Ryan went exploring. He came back excited that he could see the geologic history of the valley we were in (glacial) and went around pointing out the geologic evidence of the rocks and explained the story they were telling.
One at a time, we bathed in the lake. It was freezing. Only Bud got all the way in. I gave myself a sponge bath and then dipped my head in the water, letting the sun dry my hair.
I took pictures of the local flora.
After consulting with Ryan, Bud told me he was concerned about the climb over the pass between Campers Flat and the lakes on the other side, an elevation gain of 900 feet, give or take. Also, he said, Ryan wanted to get home. I offered to carry his pack for him. He could drop it at Campers Flat and the three of us would make the climb . Then I'd go back for his. No, he said, Ryan wanted to get back home. He didn't want to hike another four days when he could get back to the car in two.
Despite months of planning, driving thousands of miles, buying and organizing gear and getting pumped up for an eight day trip through some of the most beautiful terrain in the world, after 24 hours in the wilderness these two could talk about nothing but getting out and going home.
Disgusted, I went to bed.
Thursday 7/7/05 - Spider Lake
I awoke at 7 am and made breakfast. Bud and Ryan were packing. I went down to the lake to refill my water bottle and took the temperature while I was there: 55°F. I went back up the hill to my tent site and began packing. We hit the trail around 10. We stopped for lunch at a stream northwest of Buck Island Lake and then resumed our hike to Spider Lake, which lay near the top of the pass that had given Bud so much trouble on Monday. We reached the top about 3:30 pm. There was no obvious trail to the lake, so I went scouting and found one. It was indistinct, but marked with cairns in a couple of places and that was enough. Once at the lake, we looked around for a suitable campsite and found a nice one on the west side of the lake. It had a big fire ring, room for all three tents and good access to the lake for swimming. Bud and I plunged in immediately, before setting up camp. The water was clear and a glorious 73°. We swam for half an hour and then made tea before pitching the tents. Then we had dinner, made a campfire and went to bed.

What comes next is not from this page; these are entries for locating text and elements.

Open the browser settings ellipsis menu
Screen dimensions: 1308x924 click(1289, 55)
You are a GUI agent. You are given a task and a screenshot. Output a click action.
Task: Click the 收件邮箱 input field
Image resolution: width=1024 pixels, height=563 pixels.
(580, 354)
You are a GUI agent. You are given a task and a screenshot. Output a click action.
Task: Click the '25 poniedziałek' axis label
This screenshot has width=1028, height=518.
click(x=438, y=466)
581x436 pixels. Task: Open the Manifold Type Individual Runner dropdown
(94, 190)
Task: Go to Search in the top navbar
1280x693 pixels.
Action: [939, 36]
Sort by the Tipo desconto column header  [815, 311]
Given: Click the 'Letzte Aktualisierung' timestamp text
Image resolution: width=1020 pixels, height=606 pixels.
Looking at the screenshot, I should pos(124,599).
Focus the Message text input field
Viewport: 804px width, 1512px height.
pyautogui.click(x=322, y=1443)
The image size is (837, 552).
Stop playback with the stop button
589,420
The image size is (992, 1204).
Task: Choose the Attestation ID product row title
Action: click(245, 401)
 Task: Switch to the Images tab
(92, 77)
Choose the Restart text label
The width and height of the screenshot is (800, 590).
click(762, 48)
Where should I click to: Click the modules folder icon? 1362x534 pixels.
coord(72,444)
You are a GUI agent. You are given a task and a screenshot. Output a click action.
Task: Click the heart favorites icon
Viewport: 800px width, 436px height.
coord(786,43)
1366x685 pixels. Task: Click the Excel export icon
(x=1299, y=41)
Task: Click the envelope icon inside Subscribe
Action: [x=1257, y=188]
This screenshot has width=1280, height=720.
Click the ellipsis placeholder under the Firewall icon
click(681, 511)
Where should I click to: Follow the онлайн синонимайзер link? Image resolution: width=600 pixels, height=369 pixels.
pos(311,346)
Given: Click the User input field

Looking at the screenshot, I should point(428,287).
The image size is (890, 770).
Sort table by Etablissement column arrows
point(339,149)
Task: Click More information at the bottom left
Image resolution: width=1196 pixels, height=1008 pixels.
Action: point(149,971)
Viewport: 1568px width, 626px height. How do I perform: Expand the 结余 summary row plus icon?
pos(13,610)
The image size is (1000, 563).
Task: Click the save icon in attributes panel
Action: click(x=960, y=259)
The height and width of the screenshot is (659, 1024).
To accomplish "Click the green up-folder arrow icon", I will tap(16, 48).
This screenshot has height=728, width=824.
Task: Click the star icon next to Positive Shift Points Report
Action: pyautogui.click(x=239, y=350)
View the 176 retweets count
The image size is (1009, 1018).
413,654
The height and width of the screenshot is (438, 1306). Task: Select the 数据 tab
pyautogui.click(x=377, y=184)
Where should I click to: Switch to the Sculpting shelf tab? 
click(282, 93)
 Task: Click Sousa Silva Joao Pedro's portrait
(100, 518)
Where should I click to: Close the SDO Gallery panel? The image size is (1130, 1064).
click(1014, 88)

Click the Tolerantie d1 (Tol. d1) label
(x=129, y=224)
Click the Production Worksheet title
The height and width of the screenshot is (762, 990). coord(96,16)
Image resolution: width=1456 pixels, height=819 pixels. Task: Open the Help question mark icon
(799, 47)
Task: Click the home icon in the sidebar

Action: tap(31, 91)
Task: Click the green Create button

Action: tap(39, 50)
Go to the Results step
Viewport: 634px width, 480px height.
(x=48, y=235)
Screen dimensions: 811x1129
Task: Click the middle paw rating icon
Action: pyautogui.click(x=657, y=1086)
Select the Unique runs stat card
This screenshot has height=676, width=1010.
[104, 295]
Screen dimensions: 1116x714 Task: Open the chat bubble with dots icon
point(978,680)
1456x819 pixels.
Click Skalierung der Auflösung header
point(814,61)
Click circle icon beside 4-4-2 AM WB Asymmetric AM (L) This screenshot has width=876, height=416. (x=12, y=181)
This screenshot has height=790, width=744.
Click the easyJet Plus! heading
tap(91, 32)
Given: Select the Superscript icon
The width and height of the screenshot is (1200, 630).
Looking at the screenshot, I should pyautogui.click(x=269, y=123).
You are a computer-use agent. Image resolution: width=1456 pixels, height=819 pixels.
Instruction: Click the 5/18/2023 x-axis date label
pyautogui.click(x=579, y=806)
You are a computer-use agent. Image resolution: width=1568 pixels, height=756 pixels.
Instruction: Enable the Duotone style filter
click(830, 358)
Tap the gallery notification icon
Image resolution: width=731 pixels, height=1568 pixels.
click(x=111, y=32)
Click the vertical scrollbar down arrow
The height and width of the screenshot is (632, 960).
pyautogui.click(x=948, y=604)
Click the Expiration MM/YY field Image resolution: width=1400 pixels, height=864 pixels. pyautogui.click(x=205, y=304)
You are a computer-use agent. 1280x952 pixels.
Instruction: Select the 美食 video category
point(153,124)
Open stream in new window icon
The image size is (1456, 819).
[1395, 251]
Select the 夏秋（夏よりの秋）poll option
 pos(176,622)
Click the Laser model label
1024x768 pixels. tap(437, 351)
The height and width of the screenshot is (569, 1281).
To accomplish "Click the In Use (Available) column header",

Bud had travelled four miles - two fewer than Monday - and climbed 600 feet - the same as Monday - but since then had learned to adjust his pack better, to walk slower and more efficiently, to hydrate more often and to stop frequently at shady spots to rest. His load was also some 10 lbs lighter. The result was that he arrived in good spirits with plenty of energy left over.
Friday 7/8/05 - San Leandro
We hiked the remaining four miles to the trailhead without incident and drove home, stopping for lunch in Placerville. Bud and Ryan left for Texas the next day.
Lessons for next time:
The value of orientation and discussion became evident over the course of the first couple of days on the trail, as I learned that Bud's load included a pistol, a GPS, a VHF scanner ("to hail passing aircraft"), and beer. I believe all that extra weight was a contributing factor in aborting the trip.